- Native to: China
- Ethnicity: Phula
- Native speakers: 30,000 (2011)
- Language family: Sino-Tibetan Tibeto-BurmanLolo-BurmeseLoloishNisoish(unclassified)Pholo; ; ; ; ; ;

Language codes
- ISO 639-3: yip
- Glottolog: phol1235

= Pholo language =

Loloish language of Yunnan, China

Pholo (autonym: /pʰo55 lo55/) is an unclassified Loloish language of Yunnan, China. Although culturally associated with the Phula languages, Pelkey (2011) does not consider it to be linguistically related to the Phula languages.

Pholo speakers are also referred to as Black Phula and Flowery Phula.

==Classification==
Pelkey (2011) specifically excludes Pholo, noting that it does not share the defining features of Southeastern Loloish. However, Lama (2012) classifies Pholo as a Southeastern Loloish language, and considers it to be most closely related to Zokhuo

==Distribution==
Pholo speakers are most densely concentrated in:
- Aji Township, Yanshan County
- eastern Tianxing Township, Qiubei County

Other Pholo speakers are found in:
- eastern Yanshan County
- Pingzhai Township, Qiubei County
- western Guangnan County
- Xinzhai Township, Malipo County

==Vocabulary==
The following Pholo lexical items along with their Proto-Ngwi (Proto-Loloish) reconstructed proto-forms are from Pelkey (2011).

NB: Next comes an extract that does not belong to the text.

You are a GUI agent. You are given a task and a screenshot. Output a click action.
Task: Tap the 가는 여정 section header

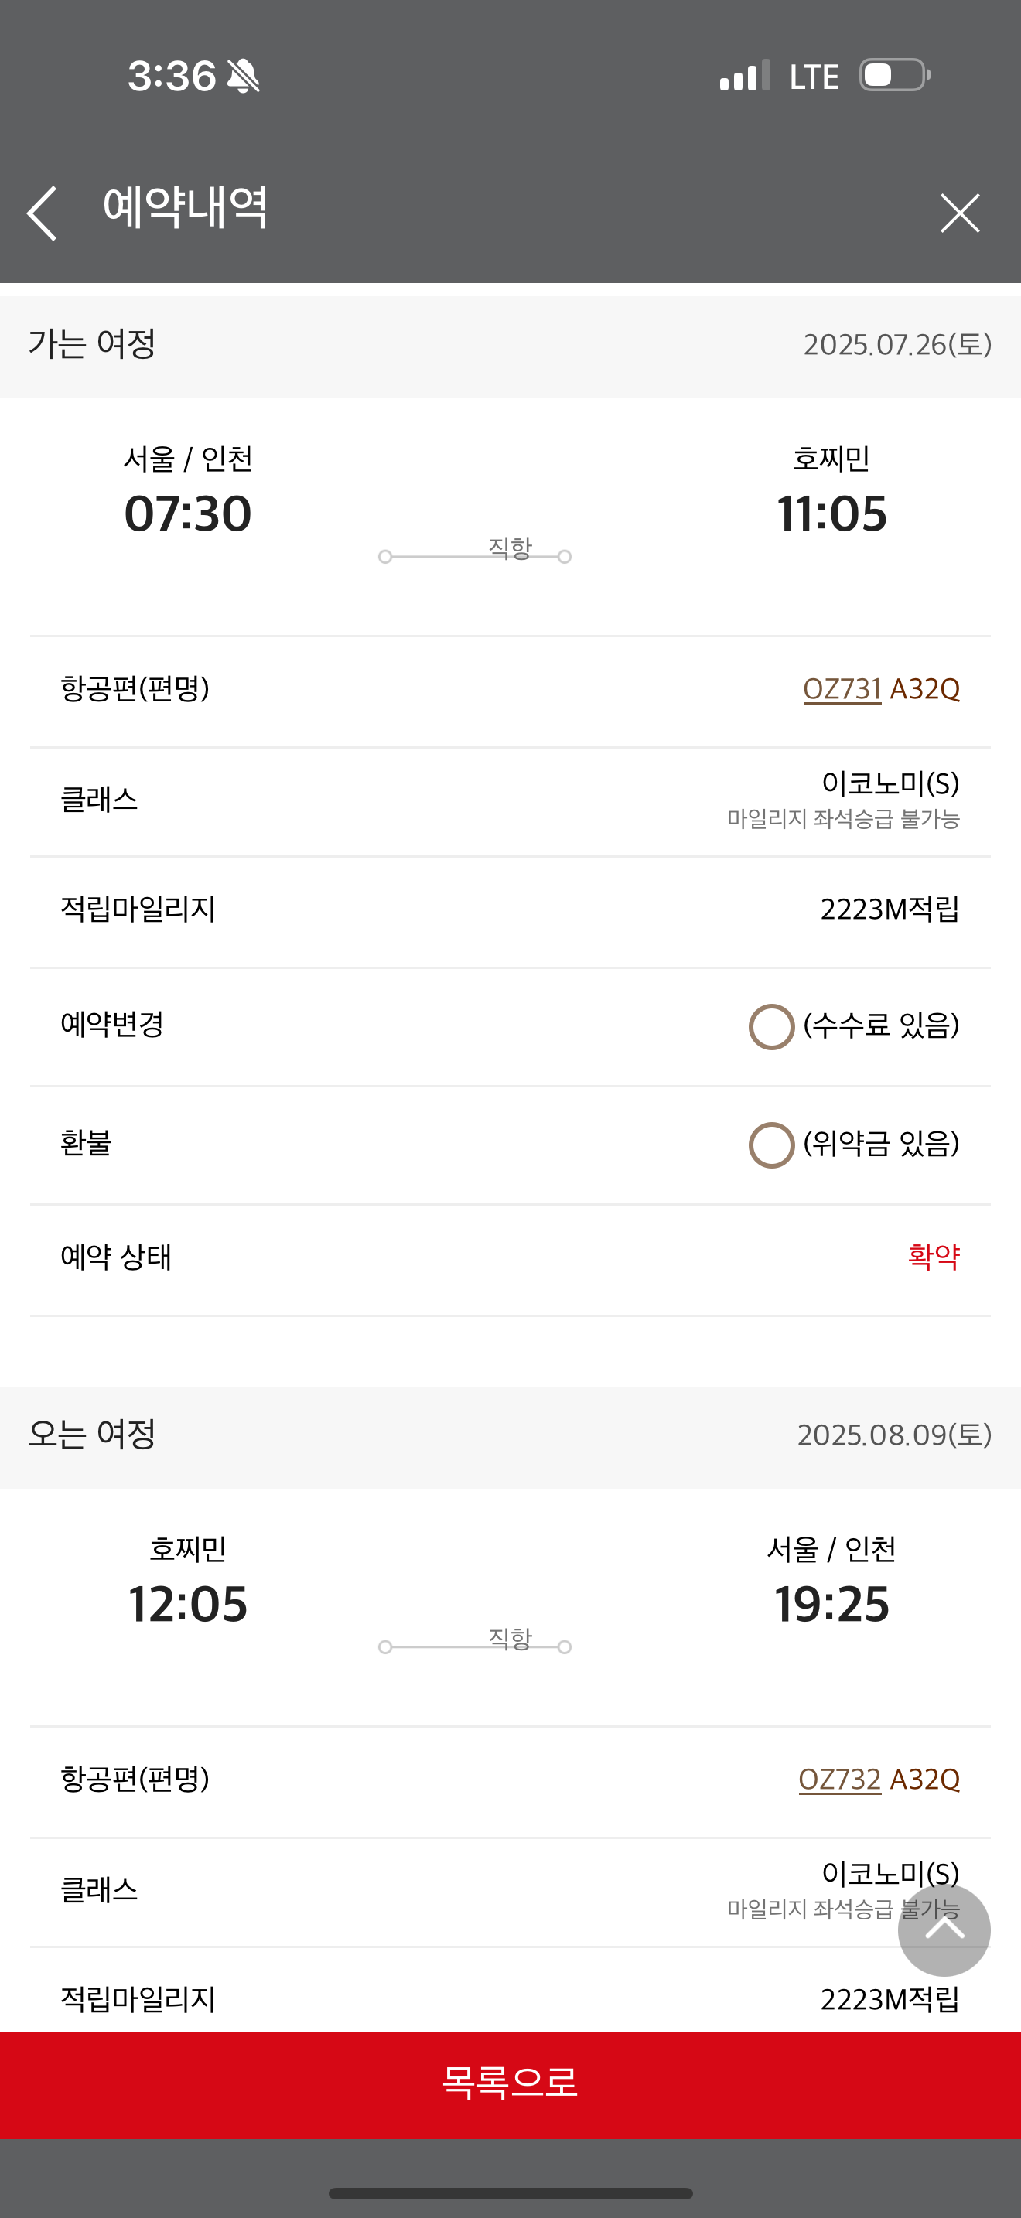pos(92,344)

| Gloss | Pholo | Proto-Ngwi |
|---|---|---|
| bee | bjɯ³³ | *bya² |
| taro | bjɑ⁵³ | *blum² |
| silver | pʰi³³ | *plu¹ |
| face | pʰjɔ⁵⁵ | *pyu² |
| destroy | pe̠⁴⁵ | *pyak^{H} |
| change | pʰjɑ̠⁴⁵ | *C-plek^{L} |
| pus | ᵐbjɑ³³ | *m-bliŋ¹ |
| full | phɑ̠²¹ | *m-bliŋ³ |
| fly (v.) | bi⁵³ | *b-yam¹ |
| lightning |  | *b-lyap^{L} |
| release | pʰjɑ³³ | *pyiŋ² |
| eagle | to³³ | *ʔ-glaŋ² |
| stab |  | *m-gya² |
| excrement | tʰæ³³ | *ʔ-kle² |
| load (v.) | ʦɯ⁵⁵ | *ʔ-kun³/² |

Most, but not all, of the Pholo words above do not share the following innovations that define Southeastern Ngwi.
1. Proto-Ngwi */ʔ-k/ and */ʔ-ɡl/ > Proto-Southeastern Ngwi */tɬ/ (modern reflexes: tɬ, kɬ, k, t, ɬ, etc.)
2. Proto-Ngwi */pl/j/ and */ʔ-kl/ > Proto-Southeastern Ngwi */tɬʰ/ (modern reflexes: tɬʰ, kɬʰ, kʰ, tʰ, ɬ, etc.)
3. Proto-Ngwi */bl/j/ and */ɡl/ > Proto-Southeastern Ngwi */dɮ/ (modern reflexes: dɮ, ɡɮ, ɡ, d, etc.)
4. Proto-Ngwi */m-pl/j/ and */m-bl/j/ > Proto-Southeastern Ngwi */ndɮ/ (modern reflexes: ndɮ, ŋɡɮ, nd, etc.)

Other Pholo words from Pelkey (2011):
- /qɑ̠⁴⁵lɑ̠⁴⁵/ (neck)
- /ᵐbjɑ⁵⁵ʑɛ²¹/ (pus)
- /phɑ̠²¹/ (full)
- /χɑ⁵⁵/ (long)
- /mɑ⁵⁵/ (name)
- /mɑ̠⁴⁵/ (cooked)

More Pholo words are documented in YYFC (1983), part of which are quoted in Lama (2012).